頭に手をあてたオルガはすぐにその視線をユフィに向けた。
「ユフィ。ここは俺たちが会場入りするまでの間の控室なんだが、本来ここにこいつらはいない予定だった」
「はい。……何か、不測の事態があって、わ……旦那様にご用なのでしょうか?」
「……そうだな。今、中にいる人が、かもしれない」
「では、わたしは別のお部屋をお借りすべきでしょうか?」
近衛騎士団第一部隊、国王付きの精鋭をまとめあげるオルガ・ウルフェンハード。そんな上官は部下に対して優しい説明などしない。常に簡潔で明確、無駄のない報告と説明を求める。そんなときの上司は対する者の背筋を伸ばす。きりりとした表情と鋭い目つき、文句ないその実力は近衛騎士だれもが認めるもの。
それが、近衛騎士団第一部隊の騎士たちが知るオルガである。
((誰。この人……))
目の前の上司は当然格好も仕事とは違うのだが、その雰囲気もまったく違う。
オルガの部下は現在、絶賛混乱中である。
(……別人? 隊長のふりした誰かとか……。え、なにその柔らかい表情)
(陛下とたまに話すときには表情も変わるけどこんな顔あったっけ……?)
そしてその隣に立つ小柄な女性も気になる。
清楚な色のドレス。目を引いてしまうのはやはり顔の左側なのだが、それも綺麗なリボンで覆われ、さらに紐飾りと髪を合わせてもはや装身具となっている。
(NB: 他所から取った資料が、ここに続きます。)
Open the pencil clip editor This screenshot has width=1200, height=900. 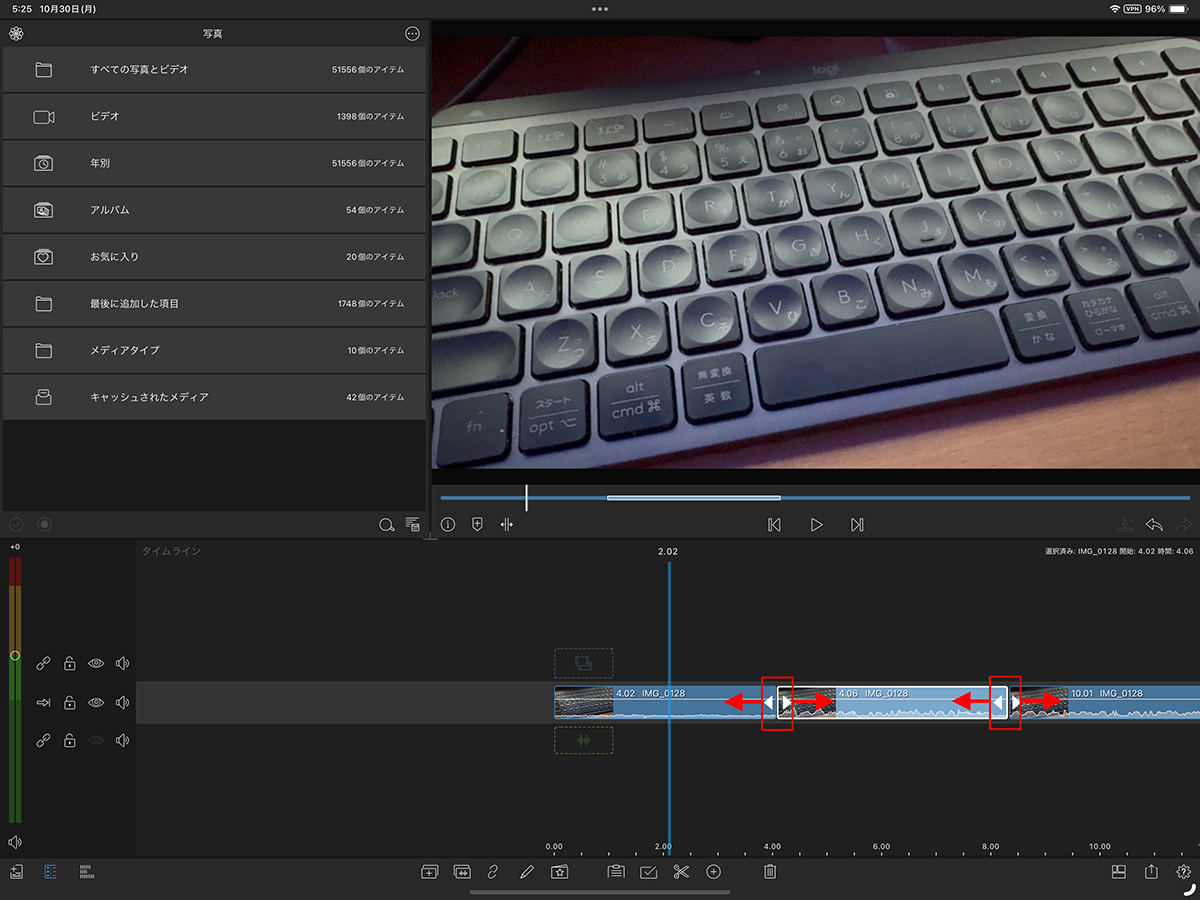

俯き加減だが夜会のための髪型で顔もはっきり見える。深い森の奥の泉のような澄んだ翠の瞳と、自信のなさそうな表情。オルガとも当たり障りなく会話し、素直な様子がよく伝わる。
((思ってた令嬢と違う……!))
これが上司の妻なのか。上司は妻にこうなのか。経緯からしてオルガは気を遣いつつもそんなうまく仲が進むなんてありえないだろうと同僚たちと話していたのになんだこれは。
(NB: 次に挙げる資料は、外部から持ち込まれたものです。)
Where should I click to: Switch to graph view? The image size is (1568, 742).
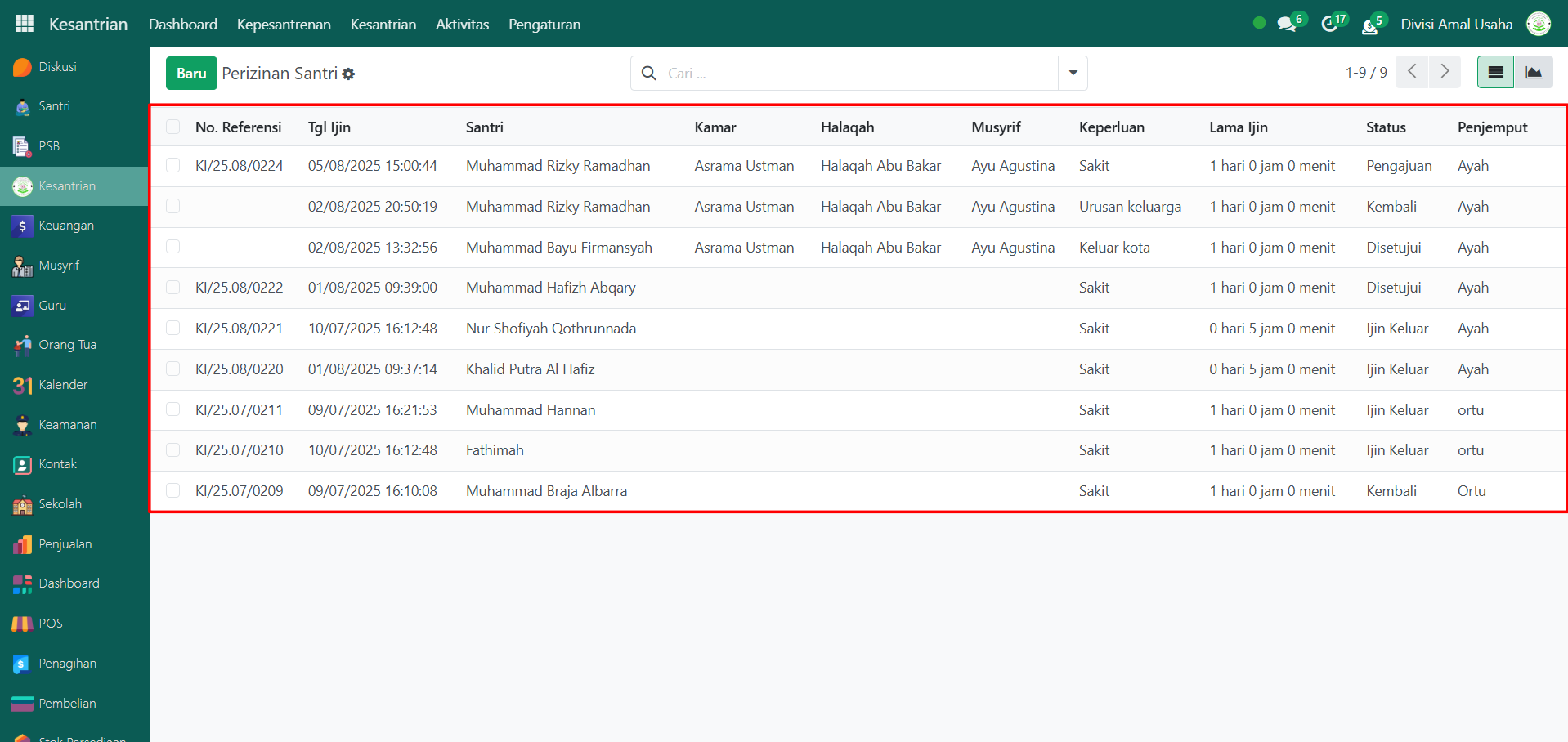pos(1533,73)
普段とは別の意味で背中を嫌な汗が流れている部下たちに気づかず、オルガはユフィに優しく微笑んだ。
「ユフィの披露目で夫である俺が抜けるわけにはいかないな」
「「おっ……! とでって……え…」」
「なんだ」
「「いえ! なんでもありません!」」
オルガが部下を見るとなぜか部下二人が背筋を正して硬直する。
ユフィはそんな上司と部下をそっと見つめた。
初めて見るオルガの上司としての姿だ。常にこうして部下と接しているのだろう。オルガの言葉は部下の気を引き締めるものなのかもしれない。さすが国王を守る部隊だ。オルガはきっと部下たちに常に緊張感を持って王を守るよう促しているのだろう。
近衛騎士という仕事を初めて知ったユフィは、その大変さを肌で感じていた。